### Complete the following
1 - Answer these questions about the SQL Server index article, one answer per line, marked the same way:
(a) What is the most columns an index can be created on?
(b) About how many records does the CUSTOMERS table hold in Example 1?
(c) In what structure are index keys stored, according to the summary?
2 - For each statement below, say yes or no depending on whether the SQL Server index article agrees, and quote the words of the article that decide it.
(a) Indexes have to be updated by hand whenever table data changes.
(b) A book's table of contents is created after the book is finished.
(c) A table that gets many data modification requests should have a clustered index.
3 - Reproduce the SQL Server index article word for word, from "Suppose you have" to "completing the book.".

### Passage shown
Wednesday, August 27, 2014

Indexes in SQL Server

In this article, I am giving a quick overview about INDEX in SQL Server. After completing this article you will understand:

What is meant by INDEX?
What are different types of INDEX in SQL Server?
How to create INDEX?
How to DROP INDEX?
How to Enable-Disable INDEX?
What is difference between clustered and non-clustered indexes?
What are the disadvantages of indexes?

Please give your valuable suggestions and feedback to improve this article.

What is meant by INDEX?

Index is a database object which is used to improve query performance for data retrieval but it also adds some burden on data modification queries such as INSERT, UPDATE & DELETE. So it is advised to use correct Index type. If your table gets many data modification request then it is advised not to have Clustered index on such table, because it will slow down you DML operations. Index can be created on one or more column (max 16 columns) on existing table or views. When we create the index, it reads the column’s data and forms a relevant data structure to minimize the number of data comparison. Indexes are automatically maintained for a table or view whenever the table data is modified.

Let’s understand Index with some real world examples.

Example 1

Suppose A table CUSTOMERS has around 20 Million records. When we try to retrieve records for two or three customers based on their customer id, all 20 Million records are taken and comparison is made to get a match on the supplied customer id. Just think about now how much time that will take if it is a web based application and there are 30-50 customers that want to access their data through internet.
Does the data server do 20 Million X 30 searches?  The answer is NO because all modern database use the concept of Index.

Example 2

Suppose you have a book which has thousands of pages, Thousands of pages are divided into many chapters. Each chapter has many pages and each page has related topic written, if you want to read a particular topic then how do you find it in your book? Answer is you just look into the Table of Content which is always present in the beginning from Chapter 1.This Table of contents helps you search your topics in all topics and then you jump to a particular page out of those thousands pages. So this Table of Content is nothing but Index for your book. You better know how helpful are those table of content 10-20 pages, if it was not there then it would have been very difficult to search needed topic in those thousands of pages. Table of content will always be created after completing the book.

Let’s relate this understanding with Database, now you assume your Book as a Database Table and Table of Content as Index. After creating and populating a Table or view, you create index on it. Once you create an index on a field, automatically another data structure will be created which holds the field value and pointer to the record it relates to. This index structure is then sort and stores the data rows in the database which allows Binary search on it, which means these Indexes require additional space on the disk, and get stored with a table using MYISAM engine.

Summary

1. Like an index in a book, an index in a database lets you quickly find specific information in a table or indexed view.
2. An Index contains keys built from one or more columns in a Table, or view and pointers that map to the storage location of the specified data.
3. These keys are stored in structure (B-Tree) that enables SQL Server to find the rows associated with the key values quickly and efficiently.
4. We can significantly improve the performance of database queries and applications by creating well designed indexes to support your queries.

### Provided material
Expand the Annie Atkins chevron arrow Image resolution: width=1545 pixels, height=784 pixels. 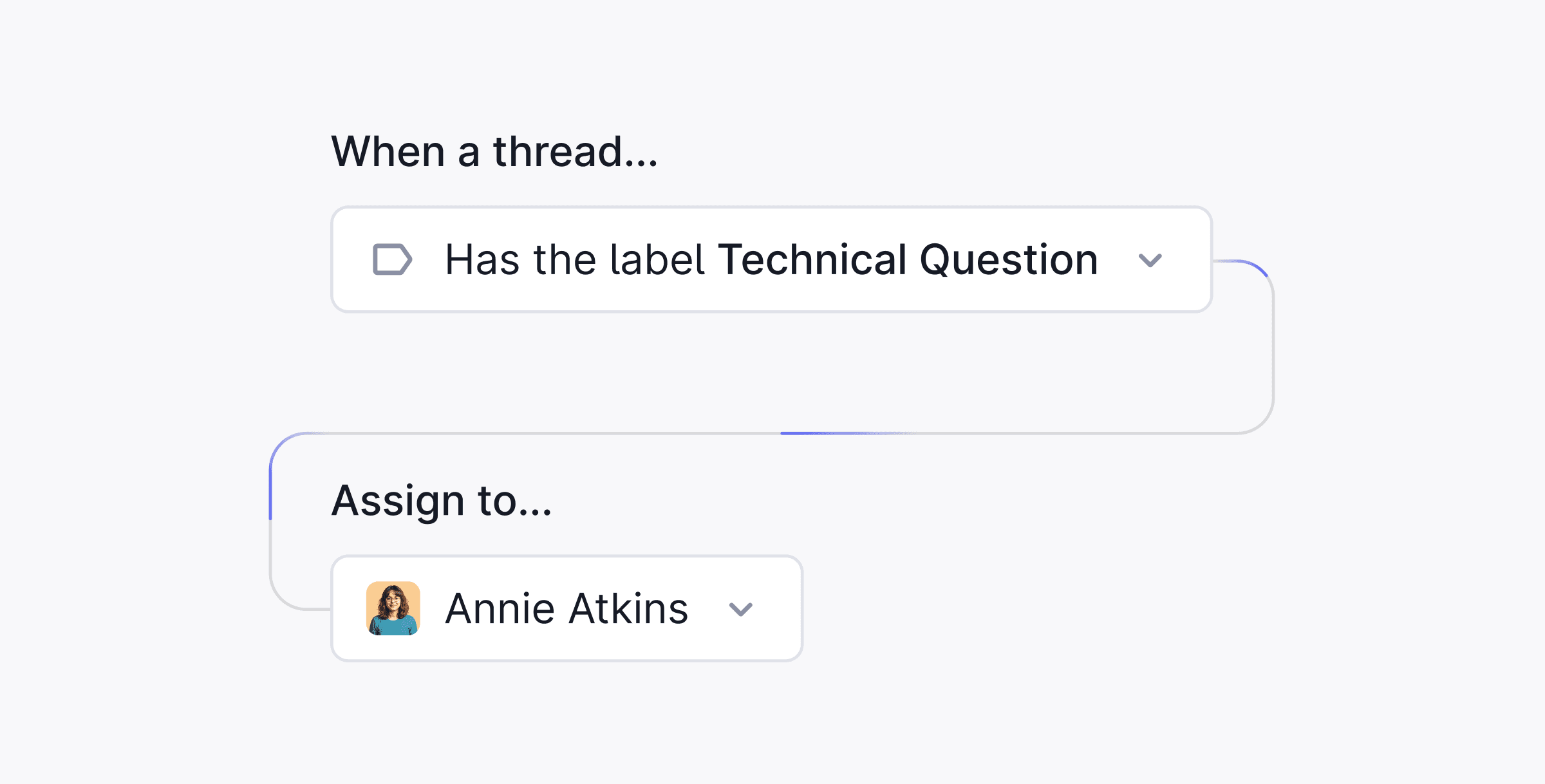(740, 609)
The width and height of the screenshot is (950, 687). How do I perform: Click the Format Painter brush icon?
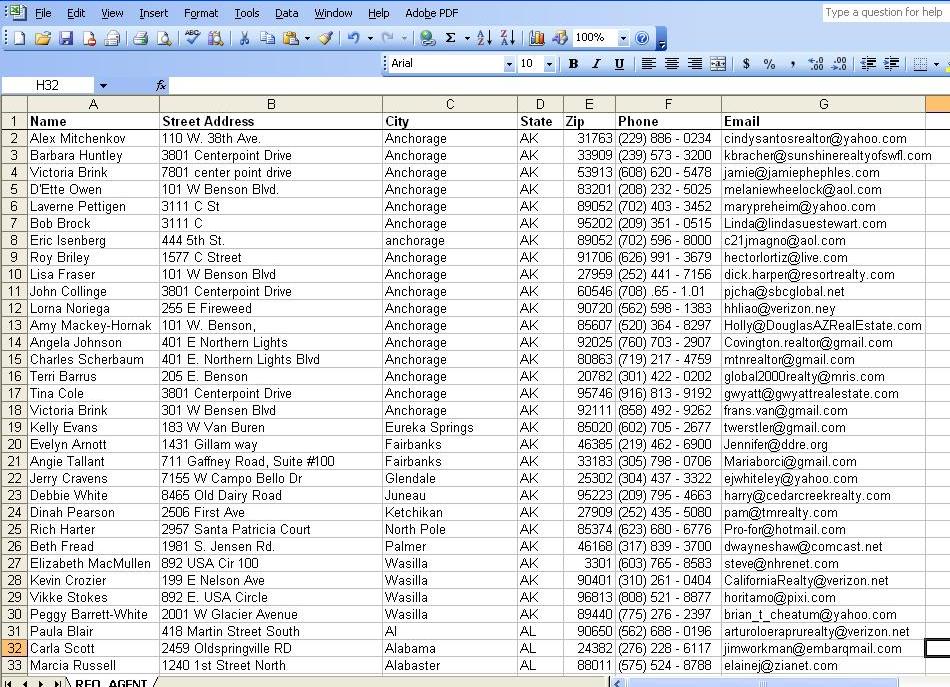click(325, 38)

### Solutions for each task
1 -
(a) 16 columns
(b) Around 20 million
(c) A B-Tree

2 -
(a) No: "Indexes are automatically maintained for a table or view whenever the table data is modified."
(b) Yes: "Table of content will always be created after completing the book."
(c) No: "If your table gets many data modification request then it is advised not to have Clustered index on such table"

3 -
Suppose you have a book which has thousands of pages, Thousands of pages are divided into many chapters. Each chapter has many pages and each page has related topic written, if you want to read a particular topic then how do you find it in your book? Answer is you just look into the Table of Content which is always present in the beginning from Chapter 1.This Table of contents helps you search your topics in all topics and then you jump to a particular page out of those thousands pages. So this Table of Content is nothing but Index for your book. You better know how helpful are those table of content 10-20 pages, if it was not there then it would have been very difficult to search needed topic in those thousands of pages. Table of content will always be created after completing the book.